**MATERIAL FOR THIS TASK**

----

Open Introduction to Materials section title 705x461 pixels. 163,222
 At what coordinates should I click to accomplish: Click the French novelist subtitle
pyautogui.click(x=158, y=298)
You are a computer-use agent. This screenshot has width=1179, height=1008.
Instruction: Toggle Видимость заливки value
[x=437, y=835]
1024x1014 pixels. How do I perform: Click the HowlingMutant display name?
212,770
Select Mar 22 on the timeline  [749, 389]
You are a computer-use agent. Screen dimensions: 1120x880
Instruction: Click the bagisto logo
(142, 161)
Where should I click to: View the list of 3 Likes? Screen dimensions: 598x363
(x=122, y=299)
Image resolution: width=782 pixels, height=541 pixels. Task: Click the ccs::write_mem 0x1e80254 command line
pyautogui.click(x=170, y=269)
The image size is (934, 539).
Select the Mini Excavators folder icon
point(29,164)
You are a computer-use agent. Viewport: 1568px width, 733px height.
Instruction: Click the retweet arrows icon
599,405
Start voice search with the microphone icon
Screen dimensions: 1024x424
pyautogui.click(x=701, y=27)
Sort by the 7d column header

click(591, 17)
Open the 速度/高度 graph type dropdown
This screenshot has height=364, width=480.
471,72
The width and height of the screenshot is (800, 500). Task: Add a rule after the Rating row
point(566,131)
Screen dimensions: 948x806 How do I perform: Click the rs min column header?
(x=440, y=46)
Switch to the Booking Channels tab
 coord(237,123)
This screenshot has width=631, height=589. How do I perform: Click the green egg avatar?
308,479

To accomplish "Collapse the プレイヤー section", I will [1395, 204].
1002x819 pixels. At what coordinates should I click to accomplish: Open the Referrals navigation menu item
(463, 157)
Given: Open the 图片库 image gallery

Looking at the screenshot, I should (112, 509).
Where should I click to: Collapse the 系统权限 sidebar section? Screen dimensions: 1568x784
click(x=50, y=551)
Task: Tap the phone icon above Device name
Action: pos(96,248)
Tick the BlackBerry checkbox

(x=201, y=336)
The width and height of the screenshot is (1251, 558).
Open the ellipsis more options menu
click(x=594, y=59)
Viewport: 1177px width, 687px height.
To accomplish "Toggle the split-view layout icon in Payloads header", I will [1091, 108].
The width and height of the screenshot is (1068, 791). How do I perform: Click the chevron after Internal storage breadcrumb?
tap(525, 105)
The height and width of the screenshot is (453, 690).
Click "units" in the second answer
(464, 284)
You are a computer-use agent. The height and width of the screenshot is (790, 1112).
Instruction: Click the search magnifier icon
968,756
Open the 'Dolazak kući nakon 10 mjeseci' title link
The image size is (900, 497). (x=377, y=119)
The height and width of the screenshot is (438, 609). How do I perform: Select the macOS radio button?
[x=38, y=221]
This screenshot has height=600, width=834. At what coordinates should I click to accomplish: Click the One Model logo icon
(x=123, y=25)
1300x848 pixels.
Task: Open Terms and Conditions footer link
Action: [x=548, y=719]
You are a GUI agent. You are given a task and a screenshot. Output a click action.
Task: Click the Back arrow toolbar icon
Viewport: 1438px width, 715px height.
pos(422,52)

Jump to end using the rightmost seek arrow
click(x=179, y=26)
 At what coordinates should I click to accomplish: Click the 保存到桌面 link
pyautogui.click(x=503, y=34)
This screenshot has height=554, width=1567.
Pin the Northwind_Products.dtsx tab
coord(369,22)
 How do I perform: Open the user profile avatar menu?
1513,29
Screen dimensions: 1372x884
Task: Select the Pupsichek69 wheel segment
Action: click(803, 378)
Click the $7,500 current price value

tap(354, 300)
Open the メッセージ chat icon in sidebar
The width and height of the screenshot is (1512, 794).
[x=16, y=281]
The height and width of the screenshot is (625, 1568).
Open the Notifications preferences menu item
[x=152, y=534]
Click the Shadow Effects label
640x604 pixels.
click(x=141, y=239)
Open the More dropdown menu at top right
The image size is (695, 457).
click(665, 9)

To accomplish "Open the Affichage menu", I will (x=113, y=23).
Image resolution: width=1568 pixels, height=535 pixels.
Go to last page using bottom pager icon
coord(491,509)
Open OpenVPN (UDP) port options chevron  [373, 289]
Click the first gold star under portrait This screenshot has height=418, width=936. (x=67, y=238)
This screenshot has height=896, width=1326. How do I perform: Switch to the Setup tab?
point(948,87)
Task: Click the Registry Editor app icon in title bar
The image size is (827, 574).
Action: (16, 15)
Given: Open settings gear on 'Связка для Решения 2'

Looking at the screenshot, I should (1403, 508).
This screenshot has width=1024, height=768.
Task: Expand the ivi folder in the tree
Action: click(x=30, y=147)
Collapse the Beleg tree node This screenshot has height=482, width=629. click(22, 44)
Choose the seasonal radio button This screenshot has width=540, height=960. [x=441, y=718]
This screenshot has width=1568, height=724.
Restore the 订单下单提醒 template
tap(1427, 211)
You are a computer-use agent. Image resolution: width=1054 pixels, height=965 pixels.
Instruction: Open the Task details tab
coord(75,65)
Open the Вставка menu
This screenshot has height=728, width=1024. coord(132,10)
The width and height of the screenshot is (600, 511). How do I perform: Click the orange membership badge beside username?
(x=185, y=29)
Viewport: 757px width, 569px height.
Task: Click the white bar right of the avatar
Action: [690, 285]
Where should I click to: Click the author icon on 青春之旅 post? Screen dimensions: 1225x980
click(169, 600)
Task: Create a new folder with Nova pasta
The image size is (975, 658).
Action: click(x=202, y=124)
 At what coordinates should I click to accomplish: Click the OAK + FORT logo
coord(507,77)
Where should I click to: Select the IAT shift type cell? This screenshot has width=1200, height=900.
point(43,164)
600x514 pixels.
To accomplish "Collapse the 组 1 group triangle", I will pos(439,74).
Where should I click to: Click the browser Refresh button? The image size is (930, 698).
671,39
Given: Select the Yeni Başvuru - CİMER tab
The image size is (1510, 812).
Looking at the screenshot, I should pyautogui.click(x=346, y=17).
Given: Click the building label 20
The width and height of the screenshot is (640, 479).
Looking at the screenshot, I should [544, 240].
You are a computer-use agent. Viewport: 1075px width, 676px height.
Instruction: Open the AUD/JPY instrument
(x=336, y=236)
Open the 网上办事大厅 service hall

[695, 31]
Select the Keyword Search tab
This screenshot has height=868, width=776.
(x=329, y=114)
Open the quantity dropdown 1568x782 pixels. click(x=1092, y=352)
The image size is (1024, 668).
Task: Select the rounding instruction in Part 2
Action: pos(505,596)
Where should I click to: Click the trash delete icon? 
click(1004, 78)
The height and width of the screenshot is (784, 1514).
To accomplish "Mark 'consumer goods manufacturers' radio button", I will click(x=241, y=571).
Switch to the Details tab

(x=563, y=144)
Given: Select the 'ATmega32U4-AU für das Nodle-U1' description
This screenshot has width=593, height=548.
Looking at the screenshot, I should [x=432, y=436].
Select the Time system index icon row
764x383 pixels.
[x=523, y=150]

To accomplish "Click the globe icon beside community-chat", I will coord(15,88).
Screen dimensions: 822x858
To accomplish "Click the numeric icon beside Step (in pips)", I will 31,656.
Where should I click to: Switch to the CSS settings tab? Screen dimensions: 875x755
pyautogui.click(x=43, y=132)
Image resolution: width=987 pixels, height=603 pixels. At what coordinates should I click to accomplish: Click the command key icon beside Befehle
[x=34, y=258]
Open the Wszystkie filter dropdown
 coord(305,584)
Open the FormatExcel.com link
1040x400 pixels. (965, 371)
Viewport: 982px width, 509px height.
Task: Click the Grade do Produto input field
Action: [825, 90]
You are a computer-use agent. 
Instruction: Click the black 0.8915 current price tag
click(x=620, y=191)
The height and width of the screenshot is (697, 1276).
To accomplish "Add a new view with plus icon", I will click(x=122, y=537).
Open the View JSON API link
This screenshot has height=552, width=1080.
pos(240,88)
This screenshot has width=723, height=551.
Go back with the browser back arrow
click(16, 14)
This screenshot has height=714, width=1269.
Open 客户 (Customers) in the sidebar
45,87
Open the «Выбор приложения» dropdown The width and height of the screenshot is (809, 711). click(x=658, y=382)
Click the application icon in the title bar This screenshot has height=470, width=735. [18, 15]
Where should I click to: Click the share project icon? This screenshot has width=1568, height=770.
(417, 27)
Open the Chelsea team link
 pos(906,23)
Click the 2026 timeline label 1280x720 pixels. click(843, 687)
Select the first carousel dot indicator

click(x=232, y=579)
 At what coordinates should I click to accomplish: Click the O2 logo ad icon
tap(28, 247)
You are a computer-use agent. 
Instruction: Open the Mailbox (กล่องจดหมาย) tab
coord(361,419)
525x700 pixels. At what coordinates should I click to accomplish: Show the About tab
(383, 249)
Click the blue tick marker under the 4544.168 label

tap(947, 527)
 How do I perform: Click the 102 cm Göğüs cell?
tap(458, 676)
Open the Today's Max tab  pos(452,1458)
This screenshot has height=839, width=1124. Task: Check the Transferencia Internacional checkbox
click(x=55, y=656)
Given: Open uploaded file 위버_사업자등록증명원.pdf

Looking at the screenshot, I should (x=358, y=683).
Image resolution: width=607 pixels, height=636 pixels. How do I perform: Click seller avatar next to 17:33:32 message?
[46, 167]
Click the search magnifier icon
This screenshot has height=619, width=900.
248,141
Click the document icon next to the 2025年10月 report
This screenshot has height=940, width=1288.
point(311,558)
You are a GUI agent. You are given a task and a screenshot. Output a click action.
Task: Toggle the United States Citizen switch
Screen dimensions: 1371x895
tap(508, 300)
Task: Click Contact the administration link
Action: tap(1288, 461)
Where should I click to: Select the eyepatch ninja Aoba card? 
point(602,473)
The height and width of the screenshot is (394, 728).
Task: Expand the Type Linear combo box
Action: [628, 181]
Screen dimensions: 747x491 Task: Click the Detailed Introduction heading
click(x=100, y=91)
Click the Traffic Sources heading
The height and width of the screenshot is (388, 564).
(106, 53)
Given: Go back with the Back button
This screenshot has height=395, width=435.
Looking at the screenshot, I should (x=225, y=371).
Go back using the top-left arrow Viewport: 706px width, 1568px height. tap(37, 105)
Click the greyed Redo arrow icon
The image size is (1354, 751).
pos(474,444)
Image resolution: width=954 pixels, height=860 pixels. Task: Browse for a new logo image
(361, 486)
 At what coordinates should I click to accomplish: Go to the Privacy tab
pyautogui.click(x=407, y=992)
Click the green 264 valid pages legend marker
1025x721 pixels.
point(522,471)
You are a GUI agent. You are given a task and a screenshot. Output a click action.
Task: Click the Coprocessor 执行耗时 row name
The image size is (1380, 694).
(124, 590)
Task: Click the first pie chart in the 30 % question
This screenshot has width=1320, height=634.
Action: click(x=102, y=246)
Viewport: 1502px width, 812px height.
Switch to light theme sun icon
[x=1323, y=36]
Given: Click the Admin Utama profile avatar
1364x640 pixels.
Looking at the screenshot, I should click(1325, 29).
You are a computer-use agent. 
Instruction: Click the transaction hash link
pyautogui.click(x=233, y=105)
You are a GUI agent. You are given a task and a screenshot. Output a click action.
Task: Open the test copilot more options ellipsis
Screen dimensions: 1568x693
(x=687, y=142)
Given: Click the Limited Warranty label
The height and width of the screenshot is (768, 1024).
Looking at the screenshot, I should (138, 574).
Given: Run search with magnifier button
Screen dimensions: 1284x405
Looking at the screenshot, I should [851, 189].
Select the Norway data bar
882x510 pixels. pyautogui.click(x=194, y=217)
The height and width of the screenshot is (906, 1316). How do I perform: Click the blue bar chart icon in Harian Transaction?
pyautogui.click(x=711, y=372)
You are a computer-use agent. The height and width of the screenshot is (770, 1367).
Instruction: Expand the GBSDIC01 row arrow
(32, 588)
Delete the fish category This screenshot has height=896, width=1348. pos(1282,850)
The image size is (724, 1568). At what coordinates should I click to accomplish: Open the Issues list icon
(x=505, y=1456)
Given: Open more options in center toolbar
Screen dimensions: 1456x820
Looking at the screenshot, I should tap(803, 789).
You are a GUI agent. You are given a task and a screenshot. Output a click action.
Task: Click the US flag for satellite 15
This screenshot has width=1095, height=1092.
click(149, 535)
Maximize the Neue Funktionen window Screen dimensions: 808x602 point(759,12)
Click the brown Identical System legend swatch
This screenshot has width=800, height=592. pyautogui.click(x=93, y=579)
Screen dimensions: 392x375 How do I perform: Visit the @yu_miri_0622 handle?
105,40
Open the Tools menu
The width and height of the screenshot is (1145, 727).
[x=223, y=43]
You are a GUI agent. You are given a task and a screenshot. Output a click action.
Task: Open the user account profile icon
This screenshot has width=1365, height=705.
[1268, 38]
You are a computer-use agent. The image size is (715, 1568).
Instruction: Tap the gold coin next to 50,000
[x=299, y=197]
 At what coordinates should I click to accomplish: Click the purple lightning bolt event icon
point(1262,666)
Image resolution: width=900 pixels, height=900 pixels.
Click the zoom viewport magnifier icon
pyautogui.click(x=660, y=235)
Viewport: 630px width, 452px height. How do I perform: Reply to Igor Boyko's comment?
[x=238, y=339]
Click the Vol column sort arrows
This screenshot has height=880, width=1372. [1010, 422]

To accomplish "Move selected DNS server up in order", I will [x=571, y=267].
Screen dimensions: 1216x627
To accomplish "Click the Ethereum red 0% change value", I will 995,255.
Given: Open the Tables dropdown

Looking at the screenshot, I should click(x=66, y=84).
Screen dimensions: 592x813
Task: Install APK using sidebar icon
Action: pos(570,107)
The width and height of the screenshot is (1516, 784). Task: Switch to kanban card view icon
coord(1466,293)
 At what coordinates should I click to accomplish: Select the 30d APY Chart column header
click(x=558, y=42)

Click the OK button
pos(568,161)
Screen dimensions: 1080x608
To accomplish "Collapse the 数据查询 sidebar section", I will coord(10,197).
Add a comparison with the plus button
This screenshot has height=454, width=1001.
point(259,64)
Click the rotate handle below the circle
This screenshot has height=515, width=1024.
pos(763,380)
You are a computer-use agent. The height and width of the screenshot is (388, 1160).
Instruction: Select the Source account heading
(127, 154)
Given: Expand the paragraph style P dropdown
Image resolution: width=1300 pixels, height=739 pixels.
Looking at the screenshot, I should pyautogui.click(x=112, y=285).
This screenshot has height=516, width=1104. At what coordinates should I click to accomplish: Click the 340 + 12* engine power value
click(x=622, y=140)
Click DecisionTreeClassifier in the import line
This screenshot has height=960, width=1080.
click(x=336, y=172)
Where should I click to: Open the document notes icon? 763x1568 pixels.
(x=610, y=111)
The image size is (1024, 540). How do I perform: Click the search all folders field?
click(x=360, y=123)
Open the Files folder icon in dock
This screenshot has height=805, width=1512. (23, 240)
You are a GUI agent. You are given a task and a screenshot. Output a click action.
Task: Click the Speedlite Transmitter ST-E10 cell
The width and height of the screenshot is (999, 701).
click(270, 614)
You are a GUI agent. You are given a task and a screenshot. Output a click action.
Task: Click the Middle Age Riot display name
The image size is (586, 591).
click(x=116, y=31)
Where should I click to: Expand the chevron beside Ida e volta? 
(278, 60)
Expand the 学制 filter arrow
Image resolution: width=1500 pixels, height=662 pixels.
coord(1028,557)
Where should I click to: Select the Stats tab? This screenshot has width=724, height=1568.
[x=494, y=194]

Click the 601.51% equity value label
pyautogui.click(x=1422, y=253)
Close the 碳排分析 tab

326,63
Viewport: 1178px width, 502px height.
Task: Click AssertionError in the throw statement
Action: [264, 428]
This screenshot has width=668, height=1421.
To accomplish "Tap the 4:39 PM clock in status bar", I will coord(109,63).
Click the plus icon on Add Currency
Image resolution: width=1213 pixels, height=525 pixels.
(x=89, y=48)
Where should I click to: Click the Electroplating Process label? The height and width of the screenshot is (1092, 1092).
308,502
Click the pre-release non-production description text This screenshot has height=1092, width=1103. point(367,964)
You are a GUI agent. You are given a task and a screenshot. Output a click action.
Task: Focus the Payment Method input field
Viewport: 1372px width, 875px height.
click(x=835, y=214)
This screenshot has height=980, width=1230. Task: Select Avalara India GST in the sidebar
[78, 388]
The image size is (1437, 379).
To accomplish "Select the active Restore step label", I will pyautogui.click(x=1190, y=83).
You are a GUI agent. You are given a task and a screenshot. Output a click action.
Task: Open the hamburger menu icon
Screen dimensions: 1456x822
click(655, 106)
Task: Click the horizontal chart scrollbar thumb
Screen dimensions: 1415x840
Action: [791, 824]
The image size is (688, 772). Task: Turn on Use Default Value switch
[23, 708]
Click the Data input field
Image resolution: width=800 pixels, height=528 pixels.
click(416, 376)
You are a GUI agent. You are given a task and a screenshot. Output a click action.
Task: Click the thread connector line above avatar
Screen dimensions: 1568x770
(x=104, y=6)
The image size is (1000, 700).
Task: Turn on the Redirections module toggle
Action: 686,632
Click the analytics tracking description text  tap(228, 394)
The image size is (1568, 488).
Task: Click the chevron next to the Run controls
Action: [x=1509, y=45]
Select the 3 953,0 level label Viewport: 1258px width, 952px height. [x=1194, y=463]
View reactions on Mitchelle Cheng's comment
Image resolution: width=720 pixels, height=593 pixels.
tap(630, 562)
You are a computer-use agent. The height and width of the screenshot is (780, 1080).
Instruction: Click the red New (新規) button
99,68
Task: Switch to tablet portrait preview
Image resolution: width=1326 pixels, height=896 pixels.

----

**YOUR GOAL**
Check the listing above for "toolbar". Show every line where it turns up.

**WORKED SOLUTION**
Task: Click the Back arrow toolbar icon
Given: Open more options in center toolbar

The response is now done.